[Word and element locating data]
▼▼▼

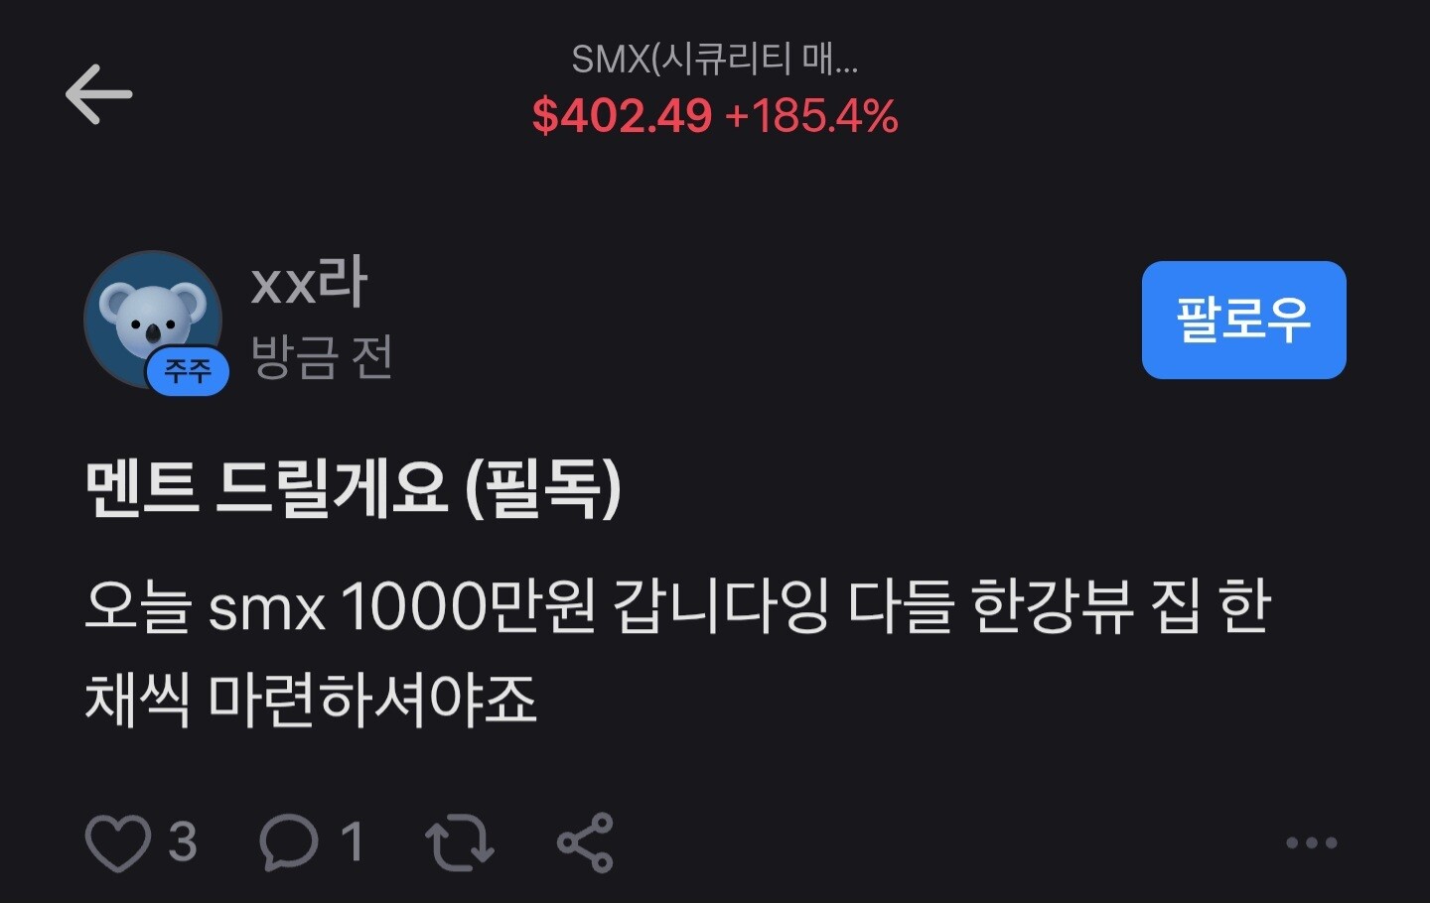Go back using the left arrow
Screen dimensions: 1430x903
[x=98, y=94]
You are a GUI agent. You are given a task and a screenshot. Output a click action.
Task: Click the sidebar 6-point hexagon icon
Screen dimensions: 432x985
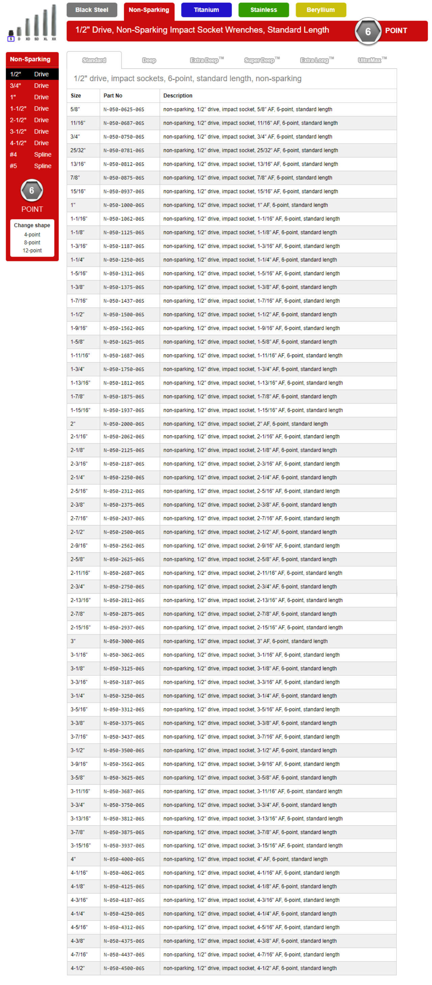coord(32,190)

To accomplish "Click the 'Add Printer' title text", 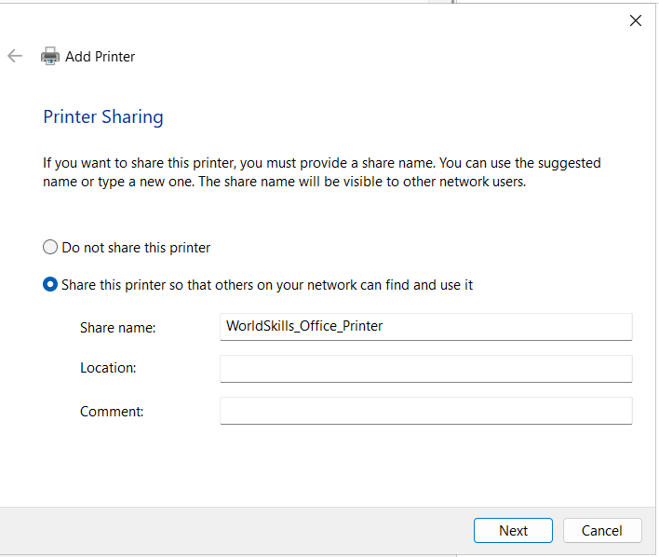I will tap(100, 57).
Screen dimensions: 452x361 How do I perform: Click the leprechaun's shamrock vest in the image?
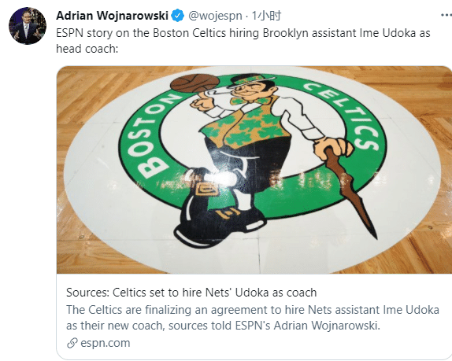point(246,125)
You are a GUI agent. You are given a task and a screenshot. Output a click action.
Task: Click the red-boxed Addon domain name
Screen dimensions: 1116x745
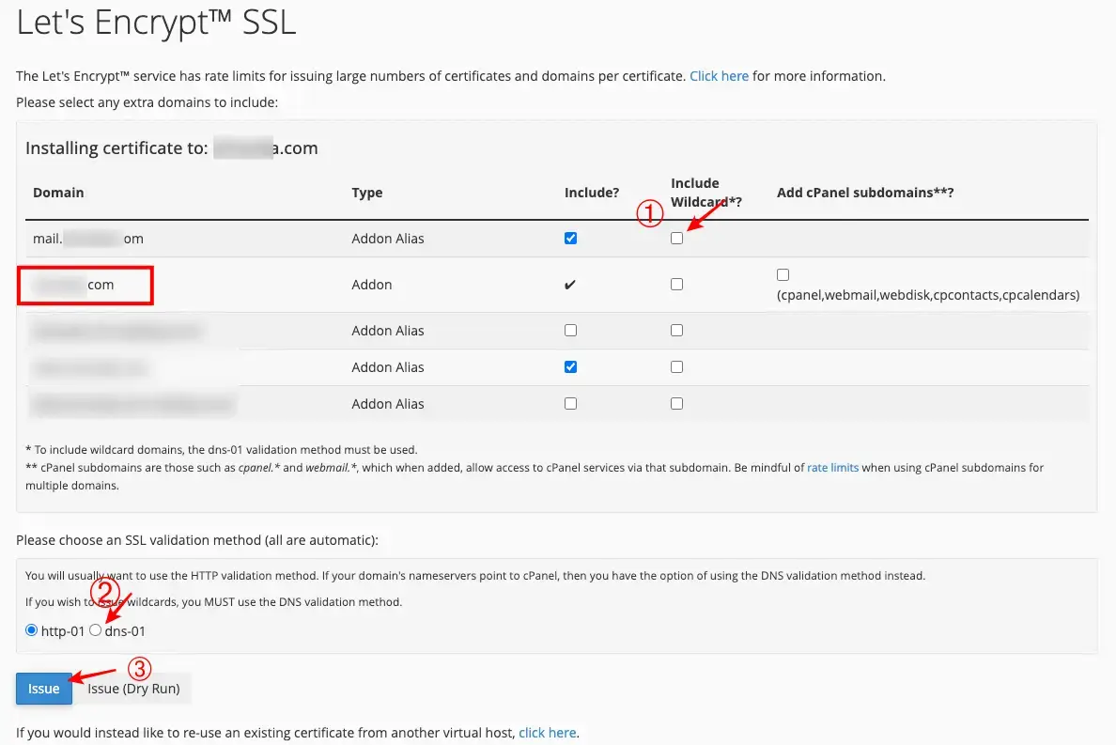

▲▲▲

Rewrite the lines from the one containing "Screen dimensions: 452x361" through the end of the listing, inclusive, with "Addon" changed to "Add-on" and nothing else altered. Leave the pictures out.

Answer to this task>
Screen dimensions: 452x361 How do I perform: Click the leprechaun's shamrock vest in the image?
point(246,125)
You are a GUI agent. You are given a task and a screenshot. Output a click action.
Task: Click the red-boxed Add-on domain name
Screen dimensions: 1116x745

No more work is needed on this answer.